Chainsaw II publicist Holton thinks that Neal's market analysis is somewhat off the mark. The only market likely to be affected by the casting policy, he said, is that comprised of hard-core Chainsaw fans. "I don't think the broad-based market is even aware of who the actors in the first film were. If they were Robert Redford and people of that caliber, there would be good reason to think about bringing those people back. But who are Neal, Hansen or Burns?"
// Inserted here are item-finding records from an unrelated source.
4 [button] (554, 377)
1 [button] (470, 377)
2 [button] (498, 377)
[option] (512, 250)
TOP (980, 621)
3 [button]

Or Dugan, for that matter. Just a guy with a tough nut to crack who thought he at least had a break coming to him. "Sure it was legitimate for Tobe to cast the movie the way he wanted to," said Dugan. "Tobe doesn't owe any of us jack shit! But damn it! It would have been nice to have been able to do the picture, get some publicity, maybe a career boost, the possibility of another job. It would have been a fun way to spend the summer and make some money. And it would have been the gentlemanly thing for Tobe to do."